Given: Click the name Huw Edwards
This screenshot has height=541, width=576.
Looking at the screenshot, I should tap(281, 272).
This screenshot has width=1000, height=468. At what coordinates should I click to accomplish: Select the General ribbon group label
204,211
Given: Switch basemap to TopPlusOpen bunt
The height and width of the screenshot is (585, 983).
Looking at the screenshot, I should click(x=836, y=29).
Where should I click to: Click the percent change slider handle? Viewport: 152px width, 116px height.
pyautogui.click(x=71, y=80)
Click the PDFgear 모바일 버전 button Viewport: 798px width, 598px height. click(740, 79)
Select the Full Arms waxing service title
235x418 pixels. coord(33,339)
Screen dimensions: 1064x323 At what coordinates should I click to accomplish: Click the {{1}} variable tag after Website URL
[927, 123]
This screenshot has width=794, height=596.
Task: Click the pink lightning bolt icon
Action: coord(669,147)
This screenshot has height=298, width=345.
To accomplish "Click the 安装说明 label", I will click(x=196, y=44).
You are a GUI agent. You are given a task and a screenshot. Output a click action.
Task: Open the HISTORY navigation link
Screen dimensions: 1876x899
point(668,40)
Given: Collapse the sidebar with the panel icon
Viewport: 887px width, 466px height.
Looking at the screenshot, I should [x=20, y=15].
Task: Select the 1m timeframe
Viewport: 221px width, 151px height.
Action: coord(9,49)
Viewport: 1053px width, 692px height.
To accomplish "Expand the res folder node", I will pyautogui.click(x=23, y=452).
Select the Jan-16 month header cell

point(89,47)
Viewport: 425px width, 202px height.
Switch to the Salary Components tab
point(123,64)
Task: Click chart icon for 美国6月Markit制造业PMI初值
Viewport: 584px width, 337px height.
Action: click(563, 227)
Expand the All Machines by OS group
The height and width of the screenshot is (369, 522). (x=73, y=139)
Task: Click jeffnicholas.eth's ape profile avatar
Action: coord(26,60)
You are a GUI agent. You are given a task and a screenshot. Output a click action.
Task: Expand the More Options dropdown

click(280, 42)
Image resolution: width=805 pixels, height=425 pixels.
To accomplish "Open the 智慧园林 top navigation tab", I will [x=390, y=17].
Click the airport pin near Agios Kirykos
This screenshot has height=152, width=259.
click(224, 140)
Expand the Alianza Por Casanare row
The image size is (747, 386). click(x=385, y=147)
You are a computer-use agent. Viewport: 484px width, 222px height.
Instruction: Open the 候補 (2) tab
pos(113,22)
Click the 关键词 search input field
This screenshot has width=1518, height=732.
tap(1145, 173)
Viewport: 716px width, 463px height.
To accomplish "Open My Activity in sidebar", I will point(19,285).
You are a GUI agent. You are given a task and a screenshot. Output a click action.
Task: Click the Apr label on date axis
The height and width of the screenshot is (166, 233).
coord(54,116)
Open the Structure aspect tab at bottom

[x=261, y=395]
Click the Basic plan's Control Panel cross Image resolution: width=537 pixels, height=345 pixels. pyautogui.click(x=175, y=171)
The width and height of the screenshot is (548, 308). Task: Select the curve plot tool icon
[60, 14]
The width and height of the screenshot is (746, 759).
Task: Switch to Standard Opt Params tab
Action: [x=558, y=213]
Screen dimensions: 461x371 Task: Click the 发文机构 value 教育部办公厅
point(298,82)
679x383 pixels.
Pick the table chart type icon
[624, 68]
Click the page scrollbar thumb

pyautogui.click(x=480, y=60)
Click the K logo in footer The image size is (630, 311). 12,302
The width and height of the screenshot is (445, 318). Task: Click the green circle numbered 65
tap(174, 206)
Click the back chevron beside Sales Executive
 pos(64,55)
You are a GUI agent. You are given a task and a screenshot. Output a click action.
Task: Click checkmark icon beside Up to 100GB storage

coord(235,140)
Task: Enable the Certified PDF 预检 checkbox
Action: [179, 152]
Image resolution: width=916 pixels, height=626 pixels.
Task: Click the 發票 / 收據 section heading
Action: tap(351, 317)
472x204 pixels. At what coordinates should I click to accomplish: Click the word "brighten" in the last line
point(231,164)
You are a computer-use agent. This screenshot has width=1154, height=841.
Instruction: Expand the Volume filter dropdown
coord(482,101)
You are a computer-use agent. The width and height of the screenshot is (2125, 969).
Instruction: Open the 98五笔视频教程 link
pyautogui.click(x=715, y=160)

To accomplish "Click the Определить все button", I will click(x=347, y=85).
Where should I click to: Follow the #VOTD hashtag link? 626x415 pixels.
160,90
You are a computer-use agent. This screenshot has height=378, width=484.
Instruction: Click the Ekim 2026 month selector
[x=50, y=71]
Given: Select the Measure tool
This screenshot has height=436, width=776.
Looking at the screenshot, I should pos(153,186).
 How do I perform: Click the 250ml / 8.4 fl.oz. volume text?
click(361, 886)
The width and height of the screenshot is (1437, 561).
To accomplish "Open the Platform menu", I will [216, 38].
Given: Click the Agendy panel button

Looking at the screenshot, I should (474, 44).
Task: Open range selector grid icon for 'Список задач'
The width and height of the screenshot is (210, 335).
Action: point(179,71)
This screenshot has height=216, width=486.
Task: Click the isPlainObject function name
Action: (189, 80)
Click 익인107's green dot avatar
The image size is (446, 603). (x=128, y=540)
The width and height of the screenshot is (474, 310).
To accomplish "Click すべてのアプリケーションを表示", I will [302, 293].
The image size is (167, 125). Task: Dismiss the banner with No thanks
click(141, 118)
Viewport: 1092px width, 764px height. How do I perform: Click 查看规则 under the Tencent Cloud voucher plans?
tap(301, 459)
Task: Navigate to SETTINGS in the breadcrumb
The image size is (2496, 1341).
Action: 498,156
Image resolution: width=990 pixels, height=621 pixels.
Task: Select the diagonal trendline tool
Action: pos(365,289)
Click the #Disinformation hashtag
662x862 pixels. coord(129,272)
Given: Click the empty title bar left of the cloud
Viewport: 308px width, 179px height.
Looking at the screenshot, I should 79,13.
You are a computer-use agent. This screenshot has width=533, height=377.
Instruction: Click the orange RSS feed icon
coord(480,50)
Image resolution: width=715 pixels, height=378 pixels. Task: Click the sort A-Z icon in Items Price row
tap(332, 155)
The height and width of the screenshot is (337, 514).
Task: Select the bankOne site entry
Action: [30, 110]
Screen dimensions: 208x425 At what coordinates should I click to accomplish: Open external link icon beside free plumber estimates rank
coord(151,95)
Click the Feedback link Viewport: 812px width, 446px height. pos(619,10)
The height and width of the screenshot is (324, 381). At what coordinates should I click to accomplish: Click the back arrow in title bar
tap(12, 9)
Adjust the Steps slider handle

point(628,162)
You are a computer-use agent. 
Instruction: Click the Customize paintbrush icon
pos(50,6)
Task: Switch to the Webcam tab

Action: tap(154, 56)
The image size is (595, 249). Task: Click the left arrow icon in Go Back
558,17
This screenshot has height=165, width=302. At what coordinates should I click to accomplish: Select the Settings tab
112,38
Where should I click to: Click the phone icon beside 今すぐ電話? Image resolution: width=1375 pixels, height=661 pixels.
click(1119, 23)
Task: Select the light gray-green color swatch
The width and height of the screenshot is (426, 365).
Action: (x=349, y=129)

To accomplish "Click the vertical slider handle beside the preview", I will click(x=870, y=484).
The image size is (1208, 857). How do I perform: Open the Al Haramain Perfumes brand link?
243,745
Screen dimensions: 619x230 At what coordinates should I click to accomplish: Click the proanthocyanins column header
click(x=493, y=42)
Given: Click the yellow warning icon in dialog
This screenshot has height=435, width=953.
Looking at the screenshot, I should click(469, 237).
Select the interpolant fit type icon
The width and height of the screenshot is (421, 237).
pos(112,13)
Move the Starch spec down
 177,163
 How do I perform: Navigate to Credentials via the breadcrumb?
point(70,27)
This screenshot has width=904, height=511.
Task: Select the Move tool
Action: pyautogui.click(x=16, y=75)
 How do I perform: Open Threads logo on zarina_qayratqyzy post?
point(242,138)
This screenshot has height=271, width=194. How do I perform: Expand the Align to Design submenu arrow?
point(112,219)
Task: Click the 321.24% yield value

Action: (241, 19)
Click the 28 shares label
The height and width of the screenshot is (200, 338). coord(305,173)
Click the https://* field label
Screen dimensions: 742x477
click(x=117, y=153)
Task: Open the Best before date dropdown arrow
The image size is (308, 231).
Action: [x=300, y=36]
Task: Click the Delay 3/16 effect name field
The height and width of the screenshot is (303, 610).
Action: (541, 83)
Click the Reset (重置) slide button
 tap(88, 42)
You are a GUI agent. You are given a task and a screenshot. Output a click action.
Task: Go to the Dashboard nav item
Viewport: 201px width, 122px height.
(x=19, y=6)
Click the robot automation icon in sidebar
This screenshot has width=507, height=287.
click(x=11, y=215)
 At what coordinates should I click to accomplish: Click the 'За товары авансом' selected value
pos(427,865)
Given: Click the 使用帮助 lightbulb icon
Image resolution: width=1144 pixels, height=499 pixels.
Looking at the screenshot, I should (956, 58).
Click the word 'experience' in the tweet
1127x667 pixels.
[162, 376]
※
● **ACTION ITEM**:
Copy verbatim the span of lines that begins with the line holding "Given: Click the 使用帮助 lightbulb icon" and ends at the last line of the records.

● **RESPONSE TO THE EXERCISE**:
Given: Click the 使用帮助 lightbulb icon
Image resolution: width=1144 pixels, height=499 pixels.
Looking at the screenshot, I should (956, 58).
Click the word 'experience' in the tweet
1127x667 pixels.
[162, 376]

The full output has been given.